### WHAT THE TASK ASKS
Word for word, restate each entry that appears below.

### PROVIDED RECORDS
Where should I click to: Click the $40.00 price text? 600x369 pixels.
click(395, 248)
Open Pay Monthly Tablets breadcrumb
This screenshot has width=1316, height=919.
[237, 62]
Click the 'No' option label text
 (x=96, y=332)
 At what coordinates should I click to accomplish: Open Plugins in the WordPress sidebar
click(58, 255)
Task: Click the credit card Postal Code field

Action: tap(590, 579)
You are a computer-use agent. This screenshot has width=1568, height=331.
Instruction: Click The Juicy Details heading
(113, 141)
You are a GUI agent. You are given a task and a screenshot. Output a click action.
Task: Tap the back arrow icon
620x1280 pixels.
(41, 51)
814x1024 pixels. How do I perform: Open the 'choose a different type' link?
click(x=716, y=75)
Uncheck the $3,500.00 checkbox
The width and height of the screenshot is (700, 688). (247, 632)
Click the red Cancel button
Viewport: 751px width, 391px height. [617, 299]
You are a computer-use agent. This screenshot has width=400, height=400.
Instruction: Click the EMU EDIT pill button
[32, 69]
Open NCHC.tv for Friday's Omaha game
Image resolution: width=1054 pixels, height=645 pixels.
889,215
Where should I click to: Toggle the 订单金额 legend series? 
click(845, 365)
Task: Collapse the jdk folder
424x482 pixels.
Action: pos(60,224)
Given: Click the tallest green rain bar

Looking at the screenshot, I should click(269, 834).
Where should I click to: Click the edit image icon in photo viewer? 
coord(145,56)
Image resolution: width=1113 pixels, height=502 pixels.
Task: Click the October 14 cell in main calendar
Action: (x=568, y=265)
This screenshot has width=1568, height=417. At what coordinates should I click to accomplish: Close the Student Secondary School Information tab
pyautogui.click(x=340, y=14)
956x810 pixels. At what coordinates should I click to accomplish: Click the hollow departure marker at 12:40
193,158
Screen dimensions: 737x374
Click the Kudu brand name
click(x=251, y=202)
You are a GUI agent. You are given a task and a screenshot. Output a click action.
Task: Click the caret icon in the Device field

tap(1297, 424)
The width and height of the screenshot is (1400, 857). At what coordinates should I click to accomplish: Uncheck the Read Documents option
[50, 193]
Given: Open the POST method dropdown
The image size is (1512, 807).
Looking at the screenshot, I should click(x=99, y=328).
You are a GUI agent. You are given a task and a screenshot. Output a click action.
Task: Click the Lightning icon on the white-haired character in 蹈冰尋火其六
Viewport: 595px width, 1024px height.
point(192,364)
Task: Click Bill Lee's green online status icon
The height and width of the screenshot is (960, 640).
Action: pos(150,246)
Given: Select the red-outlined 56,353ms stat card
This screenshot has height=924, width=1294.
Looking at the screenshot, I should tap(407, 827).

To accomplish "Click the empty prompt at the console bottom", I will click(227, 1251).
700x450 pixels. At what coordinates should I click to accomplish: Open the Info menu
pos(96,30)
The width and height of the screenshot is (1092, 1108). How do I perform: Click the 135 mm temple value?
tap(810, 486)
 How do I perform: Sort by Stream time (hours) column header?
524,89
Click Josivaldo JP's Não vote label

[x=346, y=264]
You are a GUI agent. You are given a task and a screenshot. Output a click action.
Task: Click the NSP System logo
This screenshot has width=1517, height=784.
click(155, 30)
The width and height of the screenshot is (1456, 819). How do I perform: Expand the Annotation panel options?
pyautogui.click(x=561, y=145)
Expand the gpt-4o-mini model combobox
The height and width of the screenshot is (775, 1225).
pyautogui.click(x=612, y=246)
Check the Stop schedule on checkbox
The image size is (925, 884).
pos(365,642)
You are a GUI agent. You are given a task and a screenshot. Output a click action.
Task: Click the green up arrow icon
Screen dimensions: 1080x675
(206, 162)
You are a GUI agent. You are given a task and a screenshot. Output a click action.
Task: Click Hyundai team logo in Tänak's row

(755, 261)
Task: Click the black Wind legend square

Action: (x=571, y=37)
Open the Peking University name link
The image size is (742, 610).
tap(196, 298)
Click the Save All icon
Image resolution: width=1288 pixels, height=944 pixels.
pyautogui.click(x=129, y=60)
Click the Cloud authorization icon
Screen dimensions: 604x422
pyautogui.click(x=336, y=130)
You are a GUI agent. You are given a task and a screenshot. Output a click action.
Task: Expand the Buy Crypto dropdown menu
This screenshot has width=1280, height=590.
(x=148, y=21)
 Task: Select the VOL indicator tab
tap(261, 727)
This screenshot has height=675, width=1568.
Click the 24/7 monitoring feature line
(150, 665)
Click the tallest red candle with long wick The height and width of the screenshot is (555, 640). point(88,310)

### EXERCISE ANSWER
Where should I click to: Click the $40.00 price text? 600x369 pixels.
click(395, 248)
Open Pay Monthly Tablets breadcrumb
This screenshot has width=1316, height=919.
[237, 62]
Click the 'No' option label text
 (x=96, y=332)
 At what coordinates should I click to accomplish: Open Plugins in the WordPress sidebar
click(58, 255)
Task: Click the credit card Postal Code field

Action: tap(590, 579)
You are a computer-use agent. This screenshot has width=1568, height=331.
Instruction: Click The Juicy Details heading
(113, 141)
You are a GUI agent. You are given a task and a screenshot. Output a click action.
Task: Tap the back arrow icon
620x1280 pixels.
(41, 51)
814x1024 pixels. How do I perform: Open the 'choose a different type' link?
click(x=716, y=75)
Uncheck the $3,500.00 checkbox
The width and height of the screenshot is (700, 688). (247, 632)
Click the red Cancel button
Viewport: 751px width, 391px height. [617, 299]
You are a computer-use agent. This screenshot has width=400, height=400.
Instruction: Click the EMU EDIT pill button
[32, 69]
Open NCHC.tv for Friday's Omaha game
Image resolution: width=1054 pixels, height=645 pixels.
889,215
Where should I click to: Toggle the 订单金额 legend series? 
click(845, 365)
Task: Collapse the jdk folder
424x482 pixels.
Action: pos(60,224)
Given: Click the tallest green rain bar

Looking at the screenshot, I should click(269, 834).
Where should I click to: Click the edit image icon in photo viewer? 
coord(145,56)
Image resolution: width=1113 pixels, height=502 pixels.
Task: Click the October 14 cell in main calendar
Action: (x=568, y=265)
This screenshot has width=1568, height=417. At what coordinates should I click to accomplish: Close the Student Secondary School Information tab
pyautogui.click(x=340, y=14)
956x810 pixels. At what coordinates should I click to accomplish: Click the hollow departure marker at 12:40
193,158
Screen dimensions: 737x374
Click the Kudu brand name
click(x=251, y=202)
You are a GUI agent. You are given a task and a screenshot. Output a click action.
Task: Click the caret icon in the Device field

tap(1297, 424)
The width and height of the screenshot is (1400, 857). At what coordinates should I click to accomplish: Uncheck the Read Documents option
[50, 193]
Given: Open the POST method dropdown
The image size is (1512, 807).
Looking at the screenshot, I should click(x=99, y=328).
You are a GUI agent. You are given a task and a screenshot. Output a click action.
Task: Click the Lightning icon on the white-haired character in 蹈冰尋火其六
Viewport: 595px width, 1024px height.
point(192,364)
Task: Click Bill Lee's green online status icon
The height and width of the screenshot is (960, 640).
Action: pos(150,246)
Given: Select the red-outlined 56,353ms stat card
This screenshot has height=924, width=1294.
Looking at the screenshot, I should tap(407, 827).

To accomplish "Click the empty prompt at the console bottom", I will click(227, 1251).
700x450 pixels. At what coordinates should I click to accomplish: Open the Info menu
pos(96,30)
The width and height of the screenshot is (1092, 1108). How do I perform: Click the 135 mm temple value?
tap(810, 486)
 How do I perform: Sort by Stream time (hours) column header?
524,89
Click Josivaldo JP's Não vote label

[x=346, y=264]
You are a GUI agent. You are given a task and a screenshot. Output a click action.
Task: Click the NSP System logo
This screenshot has width=1517, height=784.
click(155, 30)
The width and height of the screenshot is (1456, 819). How do I perform: Expand the Annotation panel options?
pyautogui.click(x=561, y=145)
Expand the gpt-4o-mini model combobox
The height and width of the screenshot is (775, 1225).
pyautogui.click(x=612, y=246)
Check the Stop schedule on checkbox
The image size is (925, 884).
pos(365,642)
You are a GUI agent. You are given a task and a screenshot. Output a click action.
Task: Click the green up arrow icon
Screen dimensions: 1080x675
(206, 162)
You are a GUI agent. You are given a task and a screenshot. Output a click action.
Task: Click Hyundai team logo in Tänak's row

(755, 261)
Task: Click the black Wind legend square

Action: (x=571, y=37)
Open the Peking University name link
The image size is (742, 610).
tap(196, 298)
Click the Save All icon
Image resolution: width=1288 pixels, height=944 pixels.
pyautogui.click(x=129, y=60)
Click the Cloud authorization icon
Screen dimensions: 604x422
pyautogui.click(x=336, y=130)
You are a GUI agent. You are given a task and a screenshot. Output a click action.
Task: Expand the Buy Crypto dropdown menu
This screenshot has width=1280, height=590.
(x=148, y=21)
 Task: Select the VOL indicator tab
tap(261, 727)
This screenshot has height=675, width=1568.
Click the 24/7 monitoring feature line
(150, 665)
Click the tallest red candle with long wick The height and width of the screenshot is (555, 640). point(88,310)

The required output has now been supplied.